Chapitre 10 : L’investisseur

- Pourquoi ? demanda-t-elle une fois sur le parvis du temple. Vous détestez Thomas à ce point ?

- Même si ce prêtre prétentieux et tatillon qui a dénoncé nombre de mes cultistes me sort par les trous de nez, je ne lui ai jamais voulu le moindre mal, se défendit Chaak. Je pensais qu’il ne saurait jamais qu’il avait, à son insu, participé à un sacrifice. Je n’avais absolument pas prévu un tel retournement de situation.

- Pourquoi m’avoir fait tuer ce bébé en votre nom en passant par Thomas ?

- Les bébés n’ont pas le droit à un enterrement religieux.

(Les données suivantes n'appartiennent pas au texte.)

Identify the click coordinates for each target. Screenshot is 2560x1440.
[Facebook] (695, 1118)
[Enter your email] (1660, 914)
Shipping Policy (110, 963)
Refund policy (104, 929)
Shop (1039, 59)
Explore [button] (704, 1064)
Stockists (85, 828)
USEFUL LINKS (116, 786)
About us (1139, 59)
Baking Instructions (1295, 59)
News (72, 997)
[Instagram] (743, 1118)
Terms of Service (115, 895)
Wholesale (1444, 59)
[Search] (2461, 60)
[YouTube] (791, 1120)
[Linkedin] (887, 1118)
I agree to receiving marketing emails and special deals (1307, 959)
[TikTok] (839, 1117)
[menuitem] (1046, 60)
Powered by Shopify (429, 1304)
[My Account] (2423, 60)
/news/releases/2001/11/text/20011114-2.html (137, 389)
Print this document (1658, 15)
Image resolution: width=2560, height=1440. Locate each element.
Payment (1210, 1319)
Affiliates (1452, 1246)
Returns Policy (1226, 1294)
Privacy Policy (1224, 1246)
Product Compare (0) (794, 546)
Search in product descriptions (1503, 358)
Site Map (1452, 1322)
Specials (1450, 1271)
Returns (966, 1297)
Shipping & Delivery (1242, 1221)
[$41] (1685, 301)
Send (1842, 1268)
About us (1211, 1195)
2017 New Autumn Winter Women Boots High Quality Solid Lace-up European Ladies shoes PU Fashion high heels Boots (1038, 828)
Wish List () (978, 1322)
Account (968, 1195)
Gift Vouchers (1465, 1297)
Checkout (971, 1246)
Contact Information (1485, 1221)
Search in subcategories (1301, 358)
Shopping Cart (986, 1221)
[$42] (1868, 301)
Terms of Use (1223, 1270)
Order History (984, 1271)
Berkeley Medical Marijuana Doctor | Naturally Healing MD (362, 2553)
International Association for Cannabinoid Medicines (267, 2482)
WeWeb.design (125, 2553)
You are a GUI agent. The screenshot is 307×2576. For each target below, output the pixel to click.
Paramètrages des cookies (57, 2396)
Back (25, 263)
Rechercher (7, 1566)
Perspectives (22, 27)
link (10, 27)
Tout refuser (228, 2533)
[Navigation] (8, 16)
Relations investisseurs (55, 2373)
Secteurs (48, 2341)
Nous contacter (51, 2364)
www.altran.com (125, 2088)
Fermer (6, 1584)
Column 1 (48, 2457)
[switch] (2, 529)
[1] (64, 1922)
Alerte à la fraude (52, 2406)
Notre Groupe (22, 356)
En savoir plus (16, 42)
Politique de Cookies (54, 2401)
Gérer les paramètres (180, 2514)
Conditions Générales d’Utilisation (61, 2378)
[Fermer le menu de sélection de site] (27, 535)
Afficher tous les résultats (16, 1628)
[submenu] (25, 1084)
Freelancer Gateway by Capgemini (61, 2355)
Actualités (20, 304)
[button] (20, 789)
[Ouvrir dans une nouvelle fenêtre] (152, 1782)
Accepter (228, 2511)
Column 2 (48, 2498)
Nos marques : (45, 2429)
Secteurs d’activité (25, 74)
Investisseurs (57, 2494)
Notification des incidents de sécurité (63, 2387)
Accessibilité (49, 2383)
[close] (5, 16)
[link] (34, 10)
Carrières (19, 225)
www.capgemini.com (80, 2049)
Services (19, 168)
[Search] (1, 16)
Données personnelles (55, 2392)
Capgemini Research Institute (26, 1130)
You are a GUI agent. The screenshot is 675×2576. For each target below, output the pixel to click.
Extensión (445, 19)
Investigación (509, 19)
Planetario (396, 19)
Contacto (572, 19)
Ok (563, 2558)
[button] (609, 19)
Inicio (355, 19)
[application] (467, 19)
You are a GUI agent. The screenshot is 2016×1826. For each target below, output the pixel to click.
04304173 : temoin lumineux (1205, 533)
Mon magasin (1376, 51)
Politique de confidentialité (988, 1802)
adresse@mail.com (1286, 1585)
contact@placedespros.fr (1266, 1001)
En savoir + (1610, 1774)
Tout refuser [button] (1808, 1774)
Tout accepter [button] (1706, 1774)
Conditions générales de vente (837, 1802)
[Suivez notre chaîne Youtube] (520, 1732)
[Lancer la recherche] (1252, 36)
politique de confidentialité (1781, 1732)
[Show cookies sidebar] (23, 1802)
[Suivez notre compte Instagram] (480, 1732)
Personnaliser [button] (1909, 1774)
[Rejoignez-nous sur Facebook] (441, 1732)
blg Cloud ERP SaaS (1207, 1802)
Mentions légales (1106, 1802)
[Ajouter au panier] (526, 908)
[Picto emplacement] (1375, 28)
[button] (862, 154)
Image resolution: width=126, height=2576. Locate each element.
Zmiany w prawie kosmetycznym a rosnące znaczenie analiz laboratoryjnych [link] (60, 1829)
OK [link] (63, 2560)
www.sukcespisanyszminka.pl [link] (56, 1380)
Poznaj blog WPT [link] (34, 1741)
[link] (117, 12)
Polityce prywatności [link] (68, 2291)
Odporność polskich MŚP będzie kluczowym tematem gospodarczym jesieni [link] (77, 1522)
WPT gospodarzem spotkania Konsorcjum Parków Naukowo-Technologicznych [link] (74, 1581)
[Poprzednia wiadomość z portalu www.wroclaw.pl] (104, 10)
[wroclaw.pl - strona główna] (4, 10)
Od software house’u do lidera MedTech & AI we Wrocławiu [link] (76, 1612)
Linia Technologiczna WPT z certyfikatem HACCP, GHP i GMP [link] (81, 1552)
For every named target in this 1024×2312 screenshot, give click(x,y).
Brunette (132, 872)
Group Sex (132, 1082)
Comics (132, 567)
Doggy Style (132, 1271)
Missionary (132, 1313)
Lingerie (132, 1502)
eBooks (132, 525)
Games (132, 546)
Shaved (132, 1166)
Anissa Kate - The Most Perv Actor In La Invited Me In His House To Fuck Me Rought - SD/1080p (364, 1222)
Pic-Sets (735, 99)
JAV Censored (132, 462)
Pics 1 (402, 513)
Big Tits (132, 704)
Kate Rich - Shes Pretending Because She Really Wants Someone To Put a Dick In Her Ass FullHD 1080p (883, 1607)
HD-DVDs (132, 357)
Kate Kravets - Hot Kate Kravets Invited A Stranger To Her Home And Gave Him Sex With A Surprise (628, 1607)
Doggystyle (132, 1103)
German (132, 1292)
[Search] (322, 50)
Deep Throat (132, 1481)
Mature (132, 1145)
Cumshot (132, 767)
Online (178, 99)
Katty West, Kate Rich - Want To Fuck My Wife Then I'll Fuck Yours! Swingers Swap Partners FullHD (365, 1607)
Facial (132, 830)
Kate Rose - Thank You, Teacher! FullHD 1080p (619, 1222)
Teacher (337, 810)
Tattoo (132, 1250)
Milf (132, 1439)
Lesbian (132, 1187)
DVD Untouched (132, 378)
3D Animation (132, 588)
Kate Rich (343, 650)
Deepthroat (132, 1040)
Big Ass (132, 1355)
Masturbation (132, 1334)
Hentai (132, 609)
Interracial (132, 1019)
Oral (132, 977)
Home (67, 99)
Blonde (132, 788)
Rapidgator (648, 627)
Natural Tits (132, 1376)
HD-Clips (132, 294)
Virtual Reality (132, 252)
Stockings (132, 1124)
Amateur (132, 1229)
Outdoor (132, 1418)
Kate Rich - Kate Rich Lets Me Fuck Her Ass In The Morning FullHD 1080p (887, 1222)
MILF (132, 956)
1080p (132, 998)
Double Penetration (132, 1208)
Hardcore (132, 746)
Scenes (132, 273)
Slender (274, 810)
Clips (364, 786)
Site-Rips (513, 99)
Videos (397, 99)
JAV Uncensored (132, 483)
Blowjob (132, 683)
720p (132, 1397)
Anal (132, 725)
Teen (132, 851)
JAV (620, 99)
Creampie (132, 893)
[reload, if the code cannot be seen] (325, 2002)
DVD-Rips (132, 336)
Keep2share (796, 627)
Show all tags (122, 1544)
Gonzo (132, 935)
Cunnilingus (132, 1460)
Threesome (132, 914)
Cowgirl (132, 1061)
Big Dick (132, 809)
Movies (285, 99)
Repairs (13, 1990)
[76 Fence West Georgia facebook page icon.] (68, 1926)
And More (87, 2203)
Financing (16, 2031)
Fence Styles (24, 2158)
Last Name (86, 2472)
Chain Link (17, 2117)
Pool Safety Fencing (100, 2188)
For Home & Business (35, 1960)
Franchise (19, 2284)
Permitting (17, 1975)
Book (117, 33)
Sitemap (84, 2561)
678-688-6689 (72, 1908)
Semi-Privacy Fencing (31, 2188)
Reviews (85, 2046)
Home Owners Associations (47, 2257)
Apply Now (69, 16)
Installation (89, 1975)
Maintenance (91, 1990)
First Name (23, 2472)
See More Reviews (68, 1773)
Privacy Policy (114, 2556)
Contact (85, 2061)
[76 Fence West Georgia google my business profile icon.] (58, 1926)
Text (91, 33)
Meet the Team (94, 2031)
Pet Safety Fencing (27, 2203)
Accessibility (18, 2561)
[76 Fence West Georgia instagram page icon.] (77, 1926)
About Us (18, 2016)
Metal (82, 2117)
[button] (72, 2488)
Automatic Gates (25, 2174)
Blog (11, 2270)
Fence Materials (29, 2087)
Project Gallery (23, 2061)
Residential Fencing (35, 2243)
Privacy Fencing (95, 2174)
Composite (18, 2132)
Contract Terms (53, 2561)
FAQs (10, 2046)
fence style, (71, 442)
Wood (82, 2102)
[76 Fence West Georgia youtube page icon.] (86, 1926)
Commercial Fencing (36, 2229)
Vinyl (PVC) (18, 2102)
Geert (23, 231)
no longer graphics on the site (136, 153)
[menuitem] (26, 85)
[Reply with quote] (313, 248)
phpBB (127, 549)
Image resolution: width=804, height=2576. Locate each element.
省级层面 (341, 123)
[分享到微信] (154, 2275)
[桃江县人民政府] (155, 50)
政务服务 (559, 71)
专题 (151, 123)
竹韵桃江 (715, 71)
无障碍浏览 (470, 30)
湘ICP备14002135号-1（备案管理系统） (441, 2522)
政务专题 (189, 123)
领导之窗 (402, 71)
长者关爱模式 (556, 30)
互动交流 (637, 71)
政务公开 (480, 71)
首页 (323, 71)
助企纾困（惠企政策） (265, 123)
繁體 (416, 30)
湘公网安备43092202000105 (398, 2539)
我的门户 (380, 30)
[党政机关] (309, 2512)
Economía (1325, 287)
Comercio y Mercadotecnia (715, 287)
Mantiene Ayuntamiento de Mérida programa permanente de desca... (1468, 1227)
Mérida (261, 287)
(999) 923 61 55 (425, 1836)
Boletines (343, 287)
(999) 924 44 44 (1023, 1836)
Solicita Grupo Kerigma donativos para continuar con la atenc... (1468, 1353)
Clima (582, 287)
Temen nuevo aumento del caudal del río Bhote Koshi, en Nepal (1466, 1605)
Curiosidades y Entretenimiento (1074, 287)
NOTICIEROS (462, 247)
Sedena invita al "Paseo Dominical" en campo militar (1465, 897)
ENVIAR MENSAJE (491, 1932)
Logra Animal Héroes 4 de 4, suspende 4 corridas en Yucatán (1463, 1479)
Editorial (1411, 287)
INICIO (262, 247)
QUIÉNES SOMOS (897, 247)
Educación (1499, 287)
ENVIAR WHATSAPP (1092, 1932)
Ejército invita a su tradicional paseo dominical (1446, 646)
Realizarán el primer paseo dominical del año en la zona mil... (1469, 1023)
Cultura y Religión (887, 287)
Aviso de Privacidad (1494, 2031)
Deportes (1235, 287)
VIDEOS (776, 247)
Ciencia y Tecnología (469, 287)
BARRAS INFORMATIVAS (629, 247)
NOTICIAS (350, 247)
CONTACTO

En me le confiant, j’ai pu l’accueillir dans mon royaume. Il avait envie de venir me rejoindre. J’ai épargné énormément de souffrance à son âme. Et puis, merde ! Je n’ai pas à me justifier devant toi.

Syola baissa les yeux. Elle se sentait tellement mal ! Elle venait de perdre ses amis et surtout : Thomas. Plus jamais il n’accepterait de lui adresser la parole. Par sa faute, il venait de perdre ce qui lui tenait le plus à cœur. Jamais il ne le lui pardonnerait.

La mine basse, elle retourna à l’herboristerie. Elle perçut le regard lourd d’Adeline sur elle, qui l’amena à stopper.

- Quoi ? cracha-t-elle.

- Je ne veux plus de toi ici, annonça Adeline. Demain, à l’aube, tu devras être partie.

Syola se figea un instant avant de retrouver sa chambre à l’étage. Elle observa ses possessions : presque rien.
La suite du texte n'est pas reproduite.